» **Problem statement**
Keeping every line intact, repeat the data word for word.

» **Task input**
--- --- ---

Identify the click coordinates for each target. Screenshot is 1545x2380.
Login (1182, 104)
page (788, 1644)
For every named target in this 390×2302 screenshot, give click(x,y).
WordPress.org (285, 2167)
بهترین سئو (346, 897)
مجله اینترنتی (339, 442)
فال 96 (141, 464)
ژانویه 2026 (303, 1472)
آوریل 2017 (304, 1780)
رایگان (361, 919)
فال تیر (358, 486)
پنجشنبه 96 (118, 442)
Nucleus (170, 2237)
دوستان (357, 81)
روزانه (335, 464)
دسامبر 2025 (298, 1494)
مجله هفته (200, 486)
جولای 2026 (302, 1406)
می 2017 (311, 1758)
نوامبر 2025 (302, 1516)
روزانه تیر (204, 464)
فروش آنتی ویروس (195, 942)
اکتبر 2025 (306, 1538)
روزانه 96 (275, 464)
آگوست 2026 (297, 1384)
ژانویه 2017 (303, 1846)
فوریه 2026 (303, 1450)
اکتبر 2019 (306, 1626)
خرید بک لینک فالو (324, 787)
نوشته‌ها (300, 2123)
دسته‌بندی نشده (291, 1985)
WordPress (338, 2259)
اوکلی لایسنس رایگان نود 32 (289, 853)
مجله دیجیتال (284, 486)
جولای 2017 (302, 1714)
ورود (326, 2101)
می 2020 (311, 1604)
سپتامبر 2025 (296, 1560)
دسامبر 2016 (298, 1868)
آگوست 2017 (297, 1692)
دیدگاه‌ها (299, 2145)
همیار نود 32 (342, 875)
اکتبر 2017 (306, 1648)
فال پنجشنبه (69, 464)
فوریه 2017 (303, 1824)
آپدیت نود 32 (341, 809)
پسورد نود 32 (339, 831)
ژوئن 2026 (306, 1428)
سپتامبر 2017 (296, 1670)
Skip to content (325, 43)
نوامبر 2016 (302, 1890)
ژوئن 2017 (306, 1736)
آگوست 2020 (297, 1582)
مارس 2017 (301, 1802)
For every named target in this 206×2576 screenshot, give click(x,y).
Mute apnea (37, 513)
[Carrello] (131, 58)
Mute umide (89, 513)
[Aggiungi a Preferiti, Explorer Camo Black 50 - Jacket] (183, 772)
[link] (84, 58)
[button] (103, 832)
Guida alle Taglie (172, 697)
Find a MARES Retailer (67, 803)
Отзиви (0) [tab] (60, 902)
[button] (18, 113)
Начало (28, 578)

--- --- ---

» **Solution to the problem**
Identify the click coordinates for each target. Screenshot is 1545x2380.
Login (1182, 104)
page (788, 1644)
For every named target in this 390×2302 screenshot, give click(x,y).
WordPress.org (285, 2167)
بهترین سئو (346, 897)
مجله اینترنتی (339, 442)
فال 96 (141, 464)
ژانویه 2026 (303, 1472)
آوریل 2017 (304, 1780)
رایگان (361, 919)
فال تیر (358, 486)
پنجشنبه 96 (118, 442)
Nucleus (170, 2237)
دوستان (357, 81)
روزانه (335, 464)
دسامبر 2025 (298, 1494)
مجله هفته (200, 486)
جولای 2026 (302, 1406)
می 2017 (311, 1758)
نوامبر 2025 (302, 1516)
روزانه تیر (204, 464)
فروش آنتی ویروس (195, 942)
اکتبر 2025 (306, 1538)
روزانه 96 (275, 464)
آگوست 2026 (297, 1384)
ژانویه 2017 (303, 1846)
فوریه 2026 (303, 1450)
اکتبر 2019 (306, 1626)
خرید بک لینک فالو (324, 787)
نوشته‌ها (300, 2123)
دسته‌بندی نشده (291, 1985)
WordPress (338, 2259)
اوکلی لایسنس رایگان نود 32 (289, 853)
مجله دیجیتال (284, 486)
جولای 2017 (302, 1714)
ورود (326, 2101)
می 2020 (311, 1604)
سپتامبر 2025 (296, 1560)
دسامبر 2016 (298, 1868)
آگوست 2017 (297, 1692)
دیدگاه‌ها (299, 2145)
همیار نود 32 (342, 875)
اکتبر 2017 (306, 1648)
فال پنجشنبه (69, 464)
فوریه 2017 (303, 1824)
آپدیت نود 32 (341, 809)
پسورد نود 32 (339, 831)
ژوئن 2026 (306, 1428)
سپتامبر 2017 (296, 1670)
Skip to content (325, 43)
نوامبر 2016 (302, 1890)
ژوئن 2017 (306, 1736)
آگوست 2020 (297, 1582)
مارس 2017 (301, 1802)
For every named target in this 206×2576 screenshot, give click(x,y).
Mute apnea (37, 513)
[Carrello] (131, 58)
Mute umide (89, 513)
[Aggiungi a Preferiti, Explorer Camo Black 50 - Jacket] (183, 772)
[link] (84, 58)
[button] (103, 832)
Guida alle Taglie (172, 697)
Find a MARES Retailer (67, 803)
Отзиви (0) [tab] (60, 902)
[button] (18, 113)
Начало (28, 578)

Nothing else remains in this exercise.